(344d) Uncertainties in Economic and Environmental Analyses of Wet Waste Hydrothermal Liquefaction Process for Fuel Production | AIChE

(344d) Uncertainties in Economic and Environmental Analyses of Wet Waste Hydrothermal Liquefaction Process for Fuel Production

Authors 

Jiang, Y. - Presenter, Pacific Northwest National Laboratory
Mevawala, C., West Virginia University
Li, S., Pacific Northwest National Laboratory
Schmidt, A. J., Pacific Northwest National Laboratory
Billing, J. M., Pacific Northwest National Laboratory
Thorson, M. R., University of Illinois at Urbana-Champaign
Wet waste hydrothermal liquefaction (HTL) is a promising technology for production of renewable transportation fuels that have 70% lower greenhouse gas (GHG) emissions than petroleum fuels. However, most of the existing techno-economic analysis (TEA) and life cycle analysis (LCA) studies for wet waste HTL based fuel are based on laboratory scale testing data, with significant uncertainties and/or bias due to the potential knowledge gaps. Previously, techno-economic uncertainty quantification (TEUQ) was conducted for the wet waste HTL process for biocrude production using Monte Carlo simulation based on a reduced order model (ROM) and identified feed moisture, HTL reactor model parameters, and capital investment as the main contributors to the economic uncertainties. The analysis was based on the DOE’s Bioenergy Technologies Office 2019 state of technology (SOT) for the HTL biofuels pathway. Building on the 2019 analysis, a similar approach is extended here to include the most recent developments for the HTL and biocrude upgrading process technologies and estimates in life cycle inventory (LCI) and GHG emissions.
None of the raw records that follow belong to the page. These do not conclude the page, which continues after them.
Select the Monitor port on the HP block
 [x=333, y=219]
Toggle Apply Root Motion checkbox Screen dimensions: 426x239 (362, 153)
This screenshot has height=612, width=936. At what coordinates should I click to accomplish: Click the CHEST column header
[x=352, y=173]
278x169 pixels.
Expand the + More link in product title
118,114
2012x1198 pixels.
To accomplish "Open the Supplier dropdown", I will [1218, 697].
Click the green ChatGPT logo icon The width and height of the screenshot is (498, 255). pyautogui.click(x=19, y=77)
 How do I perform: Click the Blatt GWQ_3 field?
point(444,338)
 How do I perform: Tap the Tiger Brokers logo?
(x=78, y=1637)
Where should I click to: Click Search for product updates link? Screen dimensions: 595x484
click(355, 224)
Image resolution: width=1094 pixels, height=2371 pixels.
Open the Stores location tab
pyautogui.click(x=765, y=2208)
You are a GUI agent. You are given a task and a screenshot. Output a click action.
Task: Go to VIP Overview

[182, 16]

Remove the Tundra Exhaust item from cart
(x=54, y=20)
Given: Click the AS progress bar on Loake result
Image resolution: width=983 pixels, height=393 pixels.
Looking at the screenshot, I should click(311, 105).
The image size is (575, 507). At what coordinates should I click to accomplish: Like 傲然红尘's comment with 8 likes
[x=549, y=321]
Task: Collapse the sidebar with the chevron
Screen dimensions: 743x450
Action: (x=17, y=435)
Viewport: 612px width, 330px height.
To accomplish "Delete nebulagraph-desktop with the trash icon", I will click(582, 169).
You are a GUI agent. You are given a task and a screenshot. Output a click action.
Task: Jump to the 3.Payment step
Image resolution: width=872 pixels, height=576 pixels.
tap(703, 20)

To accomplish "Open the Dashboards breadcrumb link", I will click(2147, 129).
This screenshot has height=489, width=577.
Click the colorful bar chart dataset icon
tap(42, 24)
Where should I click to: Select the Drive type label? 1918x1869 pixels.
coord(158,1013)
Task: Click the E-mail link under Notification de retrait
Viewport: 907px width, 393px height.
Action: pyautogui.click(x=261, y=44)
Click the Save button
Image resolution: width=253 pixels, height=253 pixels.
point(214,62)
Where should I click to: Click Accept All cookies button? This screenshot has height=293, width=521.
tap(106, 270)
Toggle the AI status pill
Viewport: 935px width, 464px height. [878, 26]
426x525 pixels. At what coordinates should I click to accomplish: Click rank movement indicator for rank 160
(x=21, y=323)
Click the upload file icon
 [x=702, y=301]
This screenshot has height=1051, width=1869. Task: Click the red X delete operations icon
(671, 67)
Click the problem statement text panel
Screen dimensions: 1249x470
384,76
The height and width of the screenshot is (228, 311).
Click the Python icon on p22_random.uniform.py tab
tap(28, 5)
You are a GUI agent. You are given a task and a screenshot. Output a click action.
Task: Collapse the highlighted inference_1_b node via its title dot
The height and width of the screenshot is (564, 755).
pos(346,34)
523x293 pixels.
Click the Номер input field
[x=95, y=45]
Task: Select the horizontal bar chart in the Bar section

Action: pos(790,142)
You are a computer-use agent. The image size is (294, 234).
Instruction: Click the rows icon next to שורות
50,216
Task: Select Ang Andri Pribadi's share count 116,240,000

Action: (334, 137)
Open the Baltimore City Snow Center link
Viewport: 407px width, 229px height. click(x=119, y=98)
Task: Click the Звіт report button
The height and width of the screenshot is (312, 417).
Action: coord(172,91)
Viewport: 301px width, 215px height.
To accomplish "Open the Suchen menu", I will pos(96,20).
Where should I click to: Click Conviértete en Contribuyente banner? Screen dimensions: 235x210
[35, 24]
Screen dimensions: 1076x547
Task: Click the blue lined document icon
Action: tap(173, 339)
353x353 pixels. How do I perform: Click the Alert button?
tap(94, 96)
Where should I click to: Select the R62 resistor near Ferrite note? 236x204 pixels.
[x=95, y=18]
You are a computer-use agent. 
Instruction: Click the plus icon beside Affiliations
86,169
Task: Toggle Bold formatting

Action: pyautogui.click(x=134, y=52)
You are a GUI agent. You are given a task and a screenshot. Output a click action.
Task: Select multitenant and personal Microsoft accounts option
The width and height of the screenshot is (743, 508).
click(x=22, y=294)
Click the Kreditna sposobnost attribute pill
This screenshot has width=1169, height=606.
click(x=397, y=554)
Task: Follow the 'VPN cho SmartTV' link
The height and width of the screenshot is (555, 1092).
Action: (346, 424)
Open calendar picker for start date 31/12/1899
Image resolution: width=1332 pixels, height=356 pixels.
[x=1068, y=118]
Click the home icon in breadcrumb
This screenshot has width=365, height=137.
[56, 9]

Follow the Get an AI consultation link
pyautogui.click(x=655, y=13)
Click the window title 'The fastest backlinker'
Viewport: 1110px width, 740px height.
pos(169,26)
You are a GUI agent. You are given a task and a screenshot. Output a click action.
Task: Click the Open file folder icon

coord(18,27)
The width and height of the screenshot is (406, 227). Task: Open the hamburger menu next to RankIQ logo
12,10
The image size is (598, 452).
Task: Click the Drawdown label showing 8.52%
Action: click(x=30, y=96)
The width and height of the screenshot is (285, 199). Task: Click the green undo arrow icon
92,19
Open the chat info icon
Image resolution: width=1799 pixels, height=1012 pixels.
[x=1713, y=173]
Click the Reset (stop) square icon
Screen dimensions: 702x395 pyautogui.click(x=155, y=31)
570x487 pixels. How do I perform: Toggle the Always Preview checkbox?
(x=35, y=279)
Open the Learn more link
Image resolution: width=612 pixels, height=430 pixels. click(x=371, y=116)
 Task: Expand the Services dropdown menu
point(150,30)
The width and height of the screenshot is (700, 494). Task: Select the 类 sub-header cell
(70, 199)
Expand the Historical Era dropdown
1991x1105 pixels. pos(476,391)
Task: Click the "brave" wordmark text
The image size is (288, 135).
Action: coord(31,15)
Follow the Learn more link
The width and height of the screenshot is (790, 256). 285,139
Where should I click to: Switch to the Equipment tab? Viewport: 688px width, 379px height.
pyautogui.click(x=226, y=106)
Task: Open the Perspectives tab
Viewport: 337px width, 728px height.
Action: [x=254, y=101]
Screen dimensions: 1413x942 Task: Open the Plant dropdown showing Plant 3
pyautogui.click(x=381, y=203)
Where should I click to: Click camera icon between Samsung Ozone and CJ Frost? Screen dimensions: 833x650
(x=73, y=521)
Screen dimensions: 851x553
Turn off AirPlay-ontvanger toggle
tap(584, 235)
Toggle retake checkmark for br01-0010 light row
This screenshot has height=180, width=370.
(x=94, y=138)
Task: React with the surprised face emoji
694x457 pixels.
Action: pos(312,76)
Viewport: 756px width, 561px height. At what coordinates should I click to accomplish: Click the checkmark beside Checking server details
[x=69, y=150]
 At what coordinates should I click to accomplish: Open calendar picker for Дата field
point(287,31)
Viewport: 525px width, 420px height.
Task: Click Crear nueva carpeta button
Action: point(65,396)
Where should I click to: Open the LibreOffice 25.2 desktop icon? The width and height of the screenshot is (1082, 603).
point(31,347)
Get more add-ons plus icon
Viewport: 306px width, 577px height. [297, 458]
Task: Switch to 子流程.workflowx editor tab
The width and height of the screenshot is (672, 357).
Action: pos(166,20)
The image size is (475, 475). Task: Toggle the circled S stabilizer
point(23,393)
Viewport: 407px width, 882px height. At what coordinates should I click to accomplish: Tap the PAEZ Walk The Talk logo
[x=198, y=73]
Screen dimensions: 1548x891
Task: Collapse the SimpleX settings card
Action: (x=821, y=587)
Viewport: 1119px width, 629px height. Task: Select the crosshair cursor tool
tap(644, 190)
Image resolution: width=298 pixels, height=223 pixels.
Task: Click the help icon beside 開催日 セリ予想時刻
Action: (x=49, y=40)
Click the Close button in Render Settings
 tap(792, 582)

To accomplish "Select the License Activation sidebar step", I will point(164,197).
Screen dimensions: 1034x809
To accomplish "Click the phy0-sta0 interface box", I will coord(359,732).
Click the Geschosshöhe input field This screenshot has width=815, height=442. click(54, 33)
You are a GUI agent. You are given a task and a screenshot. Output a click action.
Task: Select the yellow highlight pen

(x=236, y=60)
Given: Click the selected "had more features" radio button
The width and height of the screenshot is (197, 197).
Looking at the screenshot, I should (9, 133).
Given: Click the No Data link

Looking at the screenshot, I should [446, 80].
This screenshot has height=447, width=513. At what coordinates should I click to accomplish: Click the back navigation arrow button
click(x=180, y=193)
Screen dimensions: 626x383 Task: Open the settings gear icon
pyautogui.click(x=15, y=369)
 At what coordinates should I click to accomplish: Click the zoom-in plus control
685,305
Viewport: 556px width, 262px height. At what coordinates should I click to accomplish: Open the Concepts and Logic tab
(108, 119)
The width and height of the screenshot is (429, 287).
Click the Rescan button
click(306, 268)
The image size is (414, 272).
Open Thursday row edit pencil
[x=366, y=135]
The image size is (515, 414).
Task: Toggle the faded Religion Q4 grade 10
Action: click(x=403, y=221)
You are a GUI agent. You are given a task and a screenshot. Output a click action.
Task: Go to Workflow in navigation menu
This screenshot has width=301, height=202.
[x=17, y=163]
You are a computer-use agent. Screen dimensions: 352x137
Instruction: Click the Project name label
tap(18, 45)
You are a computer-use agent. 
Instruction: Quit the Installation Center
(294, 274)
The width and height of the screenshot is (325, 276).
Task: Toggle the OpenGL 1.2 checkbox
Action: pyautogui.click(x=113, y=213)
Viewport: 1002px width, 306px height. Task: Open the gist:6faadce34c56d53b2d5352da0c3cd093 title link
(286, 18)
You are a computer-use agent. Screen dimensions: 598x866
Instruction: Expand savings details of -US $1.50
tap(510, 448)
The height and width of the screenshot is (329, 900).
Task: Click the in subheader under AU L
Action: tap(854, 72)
In this talk, we will present the improved HTL reactor model, TEUQ for the 2021 SOT of the wet waste HTL pathway for biofuel blendstock production, comparing economic uncertainties between the 2019 and 2021 SOTs to show simultaneous reductions in both minimum fuel selling price and uncertainties due to technology improvement, impacts of technology uncertainties on GHG emissions estimates, and key uncertainty contributors to both economic and GHG emissions projections estimates.